Dann ist noch einiges von Herrn Torgler angeführt worden, und darauf habe ich gerufen: Dem werde ich auch widersprechen. Ich habe es aber nicht nötig, derartige Bemerkungen als bindend anzusehen. In der Zielsetzung meiner Partei und meiner Person lag die Auflösung des Reichstags. Die habe ich erreicht, und wenn die Herren Nationalsozialisten mir dabei dienlich gewesen sind, dann ist das ihre Sache.

Abgeordneter Dr. Pfleger (BV): Ich wollte den Herrn Reichskanzler fragen: Nach dem Augenschein, den man nach der Sitzung in das Auflösungsdekret nehmen konnte, mußte man wohl zu der Überzeugung kommen, daß die Unterschrift des Herrn Reichspräsidenten bereits geraume Zeit vorher geschrieben worden war, während der Text des Auflösungsdekrets wohl erst während der Pause, die nach dem Antrag Dr. Frick eingelegt wurde, zur Ausfüllung gekommen ist. Nun ist in der letzten Sitzung vom Herrn Reichstagspräsidenten behauptet[677] worden, daß, als Sie das Dekret auf den Tisch des Präsidenten gelegt haben, der Textteil nach unten gelegen sei und der leere Teil oben. Ich will mich jetzt nicht über die rechtliche Tragweite und den rechtlichen Unterschied unterhalten; meines Erachtens liegt keiner vor. Aber ich möchte die Frage richten, ob Sie sich erinnern.
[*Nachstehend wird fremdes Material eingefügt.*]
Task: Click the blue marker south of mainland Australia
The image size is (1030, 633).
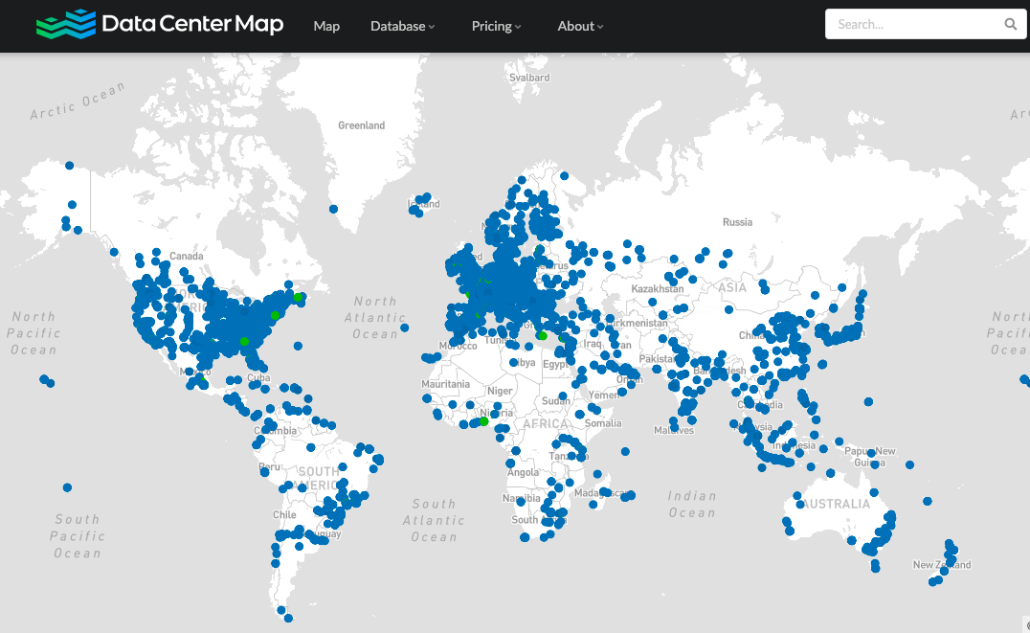Action: coord(875,567)
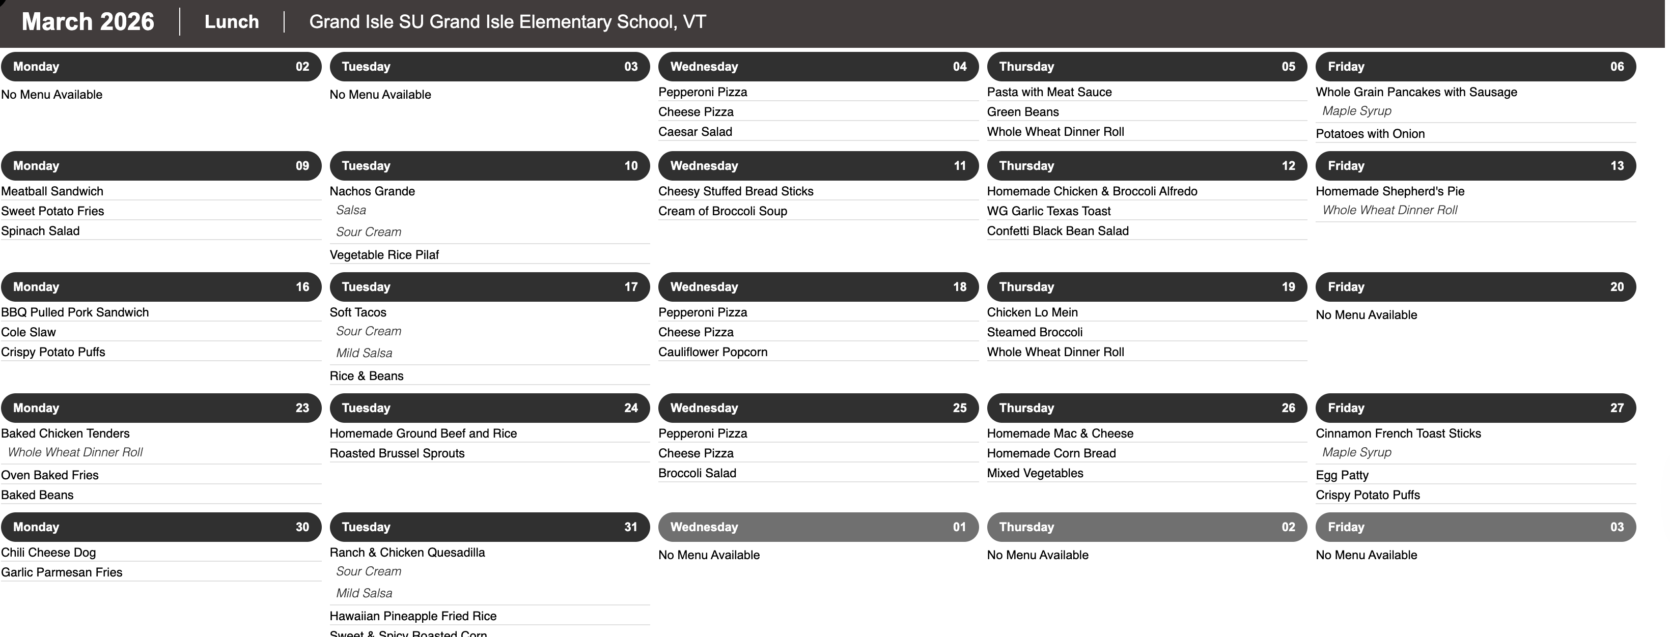
Task: Click Grand Isle Elementary School name
Action: 507,22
Zeuge Reichskanzler von Papen: Ich erinnere mich, Herr Abgeordneter, daß ich das Dekret mit der Aufschrift nach oben hingelegt habe.

(Reichstagspräsident Göring: Das bestreite ich!)

Das haben auch Tribünenbesucher oben gesehen und mitgeteilt; die Unterschrift des Herrn Reichspräsidenten, die bekanntlich immer sehr groß ist, hätte man auch von oben lesen können.

(Heiterkeit.)

Abgeordneter Dr. Pfleger (BV): Dann hätte ich die andere Frage hinsichtlich der Wortmeldung: Wenn das Dekret vorgelegen hat, dann lag es doch nahe – ich komme darauf zurück –, daß unter allen Umständen Ihrerseits die Wortmeldung gesichert worden wäre. Ich kann nur wiedergeben, was in den Kreisen der in der nächsten Nähe von mir sitzenden Abgeordneten gesprochen wurde, und da ging die Auffassung dahin, Sie hätten die Mappe mit dem Dekret zunächst zu den Herren Deutschnationalen und dann auf die Tribüne hinaufgezeigt; das wurde vielfach als eine Brüskierung der Reichstagsabgeordneten empfunden. Außerdem hat man gesagt: Gerade mit diesem Dekret-Hinhalten zu den Deutschnationalen usw. hätten Sie eigentlich versäumt – ich kann das aus meiner eigenen Beobachtung nicht sagen –, rechtzeitig die Worte des Herrn Reichstagspräsidenten zu hören: „Wir kommen jetzt zur Abstimmung“. Zu diesem, in meiner Nähe festgestellten Tatbestand, möchte ich Sie bitten, sich zu äußern.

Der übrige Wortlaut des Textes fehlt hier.